If there are any missing articles, we can re-run the function to add them to the collection.
This is particularly useful for ensuring the integrity of the collection and verifying that all intended articles are included.
This step is optional, but it can be helpful for debugging and ensuring the completeness of the collection


In [None]:
def compare_collection_content(
    client: ImpressoClient, collection_id: str, local_doc_ids: list[str]
) -> dict[str, list[str]]:
    """
    Compare local document IDs with the actual content of a cloud collection.

    Args:
        client (connect): Impresso API client.
        collection_id (str): ID of the collection to compare against.
        local_doc_ids (list[str]): List of document IDs that should be in the collection.

    Returns:
        dict[str, list[str]]: Dictionary containing:
            - "stored_docids": List of document IDs that are successfully stored in the collection
            - "missing_docids": List of document IDs that are missing from the collection

    Raises:
        Exception: If unable to retrieve collection content from the API.
    """
    logger = logging.getLogger(__name__)

    logger.info(f"Comparing local document list with collection '{collection_id}'")
    logger.debug(f"Local document count: {len(local_doc_ids)}")

    try:
        # Get the collection details
        collection = client.collections.get(collection_id)
        logger.debug(f"Collection details: {collection}")

        # Get all document IDs from the collection
        # Note: We need to fetch all items, so we use a high limit
        collection_items = client.collections.items(collection_id, limit=10000).raw[
            "data"
        ]
        print(collection_items)
        stored_doc_ids = [
            item.get("uid") for item in collection_items if item.get("uid")
        ]

        logger.info(f"Retrieved {len(stored_doc_ids)} documents from collection")
        logger.debug(f"First 10 stored document IDs: {stored_doc_ids[:10]}")

        # Convert to sets for efficient comparison
        local_set = set(local_doc_ids)
        stored_set = set(stored_doc_ids)

        # Find intersection (stored) and difference (missing)
        stored_docids = list(local_set.intersection(stored_set))
        missing_docids = list(local_set.difference(stored_set))

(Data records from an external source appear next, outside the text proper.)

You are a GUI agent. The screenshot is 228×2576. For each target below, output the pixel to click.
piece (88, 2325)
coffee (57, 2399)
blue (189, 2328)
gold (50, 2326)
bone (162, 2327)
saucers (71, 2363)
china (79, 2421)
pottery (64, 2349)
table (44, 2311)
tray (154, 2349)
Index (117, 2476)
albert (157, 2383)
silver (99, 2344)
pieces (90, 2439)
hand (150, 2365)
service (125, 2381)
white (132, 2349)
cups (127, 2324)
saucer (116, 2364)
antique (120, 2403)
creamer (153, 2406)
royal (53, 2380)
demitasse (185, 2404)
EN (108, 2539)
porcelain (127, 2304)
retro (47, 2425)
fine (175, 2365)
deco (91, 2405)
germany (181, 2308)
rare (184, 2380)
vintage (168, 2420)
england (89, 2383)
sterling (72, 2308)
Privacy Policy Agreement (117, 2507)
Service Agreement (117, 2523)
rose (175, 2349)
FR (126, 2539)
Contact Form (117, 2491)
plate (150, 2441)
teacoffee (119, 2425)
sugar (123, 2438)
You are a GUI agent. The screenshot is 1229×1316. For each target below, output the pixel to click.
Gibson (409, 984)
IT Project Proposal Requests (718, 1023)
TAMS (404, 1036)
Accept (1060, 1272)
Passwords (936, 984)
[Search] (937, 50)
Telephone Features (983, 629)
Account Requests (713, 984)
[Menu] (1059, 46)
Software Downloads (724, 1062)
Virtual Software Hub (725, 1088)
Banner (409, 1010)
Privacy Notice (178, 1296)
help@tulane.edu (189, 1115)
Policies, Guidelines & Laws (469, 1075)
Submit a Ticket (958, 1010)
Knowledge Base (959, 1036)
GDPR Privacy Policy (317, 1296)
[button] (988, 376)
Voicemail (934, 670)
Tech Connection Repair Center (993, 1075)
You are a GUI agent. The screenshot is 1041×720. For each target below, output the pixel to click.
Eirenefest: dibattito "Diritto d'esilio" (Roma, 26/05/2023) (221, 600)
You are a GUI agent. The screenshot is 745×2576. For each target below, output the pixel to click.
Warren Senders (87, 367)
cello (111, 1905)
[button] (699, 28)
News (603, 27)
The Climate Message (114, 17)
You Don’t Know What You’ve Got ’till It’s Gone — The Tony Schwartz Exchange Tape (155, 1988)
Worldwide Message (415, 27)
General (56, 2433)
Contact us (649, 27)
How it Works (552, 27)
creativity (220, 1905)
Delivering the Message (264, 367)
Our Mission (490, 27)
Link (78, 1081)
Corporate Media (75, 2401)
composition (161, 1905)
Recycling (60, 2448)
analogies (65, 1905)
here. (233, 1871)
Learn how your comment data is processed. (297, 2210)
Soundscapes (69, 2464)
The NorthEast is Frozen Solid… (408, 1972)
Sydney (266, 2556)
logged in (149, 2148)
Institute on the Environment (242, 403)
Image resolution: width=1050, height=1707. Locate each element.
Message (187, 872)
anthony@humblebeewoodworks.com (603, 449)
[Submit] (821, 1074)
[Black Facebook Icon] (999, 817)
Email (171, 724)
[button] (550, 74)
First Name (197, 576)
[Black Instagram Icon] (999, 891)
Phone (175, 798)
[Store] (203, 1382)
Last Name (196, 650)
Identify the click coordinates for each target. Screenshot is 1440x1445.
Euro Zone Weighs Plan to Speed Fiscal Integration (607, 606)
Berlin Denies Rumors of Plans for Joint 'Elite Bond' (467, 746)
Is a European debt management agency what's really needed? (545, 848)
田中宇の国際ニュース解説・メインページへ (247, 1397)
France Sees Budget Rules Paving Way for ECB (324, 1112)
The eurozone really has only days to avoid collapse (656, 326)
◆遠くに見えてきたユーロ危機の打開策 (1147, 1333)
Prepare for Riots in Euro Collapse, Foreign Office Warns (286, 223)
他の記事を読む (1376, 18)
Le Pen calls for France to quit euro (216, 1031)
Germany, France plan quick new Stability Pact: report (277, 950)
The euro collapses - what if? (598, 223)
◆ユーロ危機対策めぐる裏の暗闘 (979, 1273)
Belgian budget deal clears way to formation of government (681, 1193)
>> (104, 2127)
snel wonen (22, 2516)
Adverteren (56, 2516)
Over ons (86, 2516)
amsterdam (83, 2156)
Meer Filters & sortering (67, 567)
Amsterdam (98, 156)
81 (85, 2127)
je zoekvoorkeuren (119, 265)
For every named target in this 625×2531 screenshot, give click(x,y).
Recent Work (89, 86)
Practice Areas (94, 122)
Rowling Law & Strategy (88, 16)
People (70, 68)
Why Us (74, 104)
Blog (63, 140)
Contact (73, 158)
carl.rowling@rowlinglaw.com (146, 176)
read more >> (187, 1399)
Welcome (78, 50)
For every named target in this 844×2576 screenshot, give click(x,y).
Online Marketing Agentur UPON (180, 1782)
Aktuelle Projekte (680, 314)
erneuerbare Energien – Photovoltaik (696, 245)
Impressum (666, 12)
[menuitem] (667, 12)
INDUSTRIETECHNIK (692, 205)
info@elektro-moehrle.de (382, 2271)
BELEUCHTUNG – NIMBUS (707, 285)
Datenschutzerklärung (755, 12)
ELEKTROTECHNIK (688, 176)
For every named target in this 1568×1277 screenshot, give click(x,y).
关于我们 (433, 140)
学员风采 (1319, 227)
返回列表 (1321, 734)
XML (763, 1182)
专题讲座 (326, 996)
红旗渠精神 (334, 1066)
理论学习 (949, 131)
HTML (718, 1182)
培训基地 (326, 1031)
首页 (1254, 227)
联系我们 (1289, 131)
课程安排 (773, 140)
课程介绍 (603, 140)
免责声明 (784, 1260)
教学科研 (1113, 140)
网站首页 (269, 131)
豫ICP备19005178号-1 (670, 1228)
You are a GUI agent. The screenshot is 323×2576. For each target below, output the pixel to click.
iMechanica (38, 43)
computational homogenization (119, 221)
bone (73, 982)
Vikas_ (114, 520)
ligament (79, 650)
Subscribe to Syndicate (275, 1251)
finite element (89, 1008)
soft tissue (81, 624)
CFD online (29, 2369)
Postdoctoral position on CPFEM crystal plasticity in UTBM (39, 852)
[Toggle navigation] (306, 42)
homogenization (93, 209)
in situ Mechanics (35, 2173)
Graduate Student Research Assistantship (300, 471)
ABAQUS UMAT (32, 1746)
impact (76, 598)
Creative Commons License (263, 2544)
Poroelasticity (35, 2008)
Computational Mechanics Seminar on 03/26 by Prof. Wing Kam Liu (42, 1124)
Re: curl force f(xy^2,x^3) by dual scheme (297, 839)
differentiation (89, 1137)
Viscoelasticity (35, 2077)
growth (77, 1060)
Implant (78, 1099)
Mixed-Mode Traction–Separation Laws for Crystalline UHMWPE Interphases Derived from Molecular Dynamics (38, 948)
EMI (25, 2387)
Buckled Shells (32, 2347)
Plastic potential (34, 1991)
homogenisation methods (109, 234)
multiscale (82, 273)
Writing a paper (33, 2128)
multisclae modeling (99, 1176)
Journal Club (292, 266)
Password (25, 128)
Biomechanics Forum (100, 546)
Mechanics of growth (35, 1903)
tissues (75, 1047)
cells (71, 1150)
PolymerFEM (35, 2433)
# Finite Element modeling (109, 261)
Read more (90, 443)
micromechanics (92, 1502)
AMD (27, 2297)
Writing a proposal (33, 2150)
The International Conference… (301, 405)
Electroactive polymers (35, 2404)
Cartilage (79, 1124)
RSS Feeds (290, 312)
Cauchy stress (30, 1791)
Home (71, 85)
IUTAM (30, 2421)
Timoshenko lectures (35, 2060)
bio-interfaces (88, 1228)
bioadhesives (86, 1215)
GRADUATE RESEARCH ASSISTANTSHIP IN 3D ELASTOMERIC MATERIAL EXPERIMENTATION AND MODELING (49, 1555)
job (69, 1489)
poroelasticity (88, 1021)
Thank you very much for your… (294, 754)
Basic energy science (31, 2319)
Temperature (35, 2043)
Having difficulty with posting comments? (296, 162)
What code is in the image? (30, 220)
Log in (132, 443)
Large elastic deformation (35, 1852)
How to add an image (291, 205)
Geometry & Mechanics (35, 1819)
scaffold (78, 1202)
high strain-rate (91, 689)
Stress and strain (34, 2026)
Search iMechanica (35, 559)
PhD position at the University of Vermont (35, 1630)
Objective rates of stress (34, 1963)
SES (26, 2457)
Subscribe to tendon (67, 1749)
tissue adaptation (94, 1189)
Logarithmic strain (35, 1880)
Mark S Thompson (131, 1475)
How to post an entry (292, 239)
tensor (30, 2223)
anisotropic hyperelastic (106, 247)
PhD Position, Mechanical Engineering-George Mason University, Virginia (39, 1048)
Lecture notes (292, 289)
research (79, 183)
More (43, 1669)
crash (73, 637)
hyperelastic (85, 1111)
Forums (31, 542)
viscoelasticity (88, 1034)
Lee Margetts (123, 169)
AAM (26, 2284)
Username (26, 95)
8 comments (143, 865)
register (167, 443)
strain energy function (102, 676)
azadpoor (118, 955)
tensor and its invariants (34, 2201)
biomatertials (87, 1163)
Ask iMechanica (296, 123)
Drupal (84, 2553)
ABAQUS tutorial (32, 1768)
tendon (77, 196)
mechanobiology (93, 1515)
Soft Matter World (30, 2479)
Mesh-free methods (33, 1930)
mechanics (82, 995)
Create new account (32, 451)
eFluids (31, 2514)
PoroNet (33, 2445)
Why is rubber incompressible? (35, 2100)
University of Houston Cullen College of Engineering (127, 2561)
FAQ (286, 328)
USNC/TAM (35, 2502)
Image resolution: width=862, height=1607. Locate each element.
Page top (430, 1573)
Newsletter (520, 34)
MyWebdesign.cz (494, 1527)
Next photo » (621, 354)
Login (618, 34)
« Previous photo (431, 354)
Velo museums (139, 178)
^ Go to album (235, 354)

        logger.info(f"Comparison results:")
        logger.info(f"  - Documents successfully stored: {len(stored_docids)}")
        logger.info(f"  - Documents missing from collection: {len(missing_docids)}")

        if missing_docids:
            logger.warning(f"Missing document IDs (first 10): {missing_docids[:10]}")
        else:
            logger.info("All local documents are present in the collection!")

        return {"stored_docids": stored_docids, "missing_docids": missing_docids}

    except Exception as e:
        logger.error(f"Failed to compare collection content: {e}")
        raise

In [None]:
comparison = compare_collection_content(client, collection_id, doc_ids)
print(f"Successfully stored: {len(comparison['stored_docids'])} documents")
print(f"Missing from collection: {len(comparison['missing_docids'])} documents")

# If there are missing documents, you can add them
if comparison["missing_docids"]:
    add_docids(client, collection_id, comparison["missing_docids"])

## Adding articles to an existing user collection

If you already have a collection where you want to store additional articles, go to
[your Impresso collection overview](https://impresso-project.ch/app/collections). Select the the collection that you
want to add to. Look at the URL to find the technical unique collection id. It is
everything after https://impresso-project.ch/app/collections/{collection_id}.


# Outlook

In this notebook, we have demonstrated how to perform stratified sampling of articles
from the Impresso API and add them to a user collection. This process allows for
efficient analysis of large newspaper archives by creating a representative subset of
articles.

You can now proceed to analyze the sampled articles in your collection.
You can use the Impresso web interface to explore the collection, visualize the data,
and perform further analyses using the Impresso API.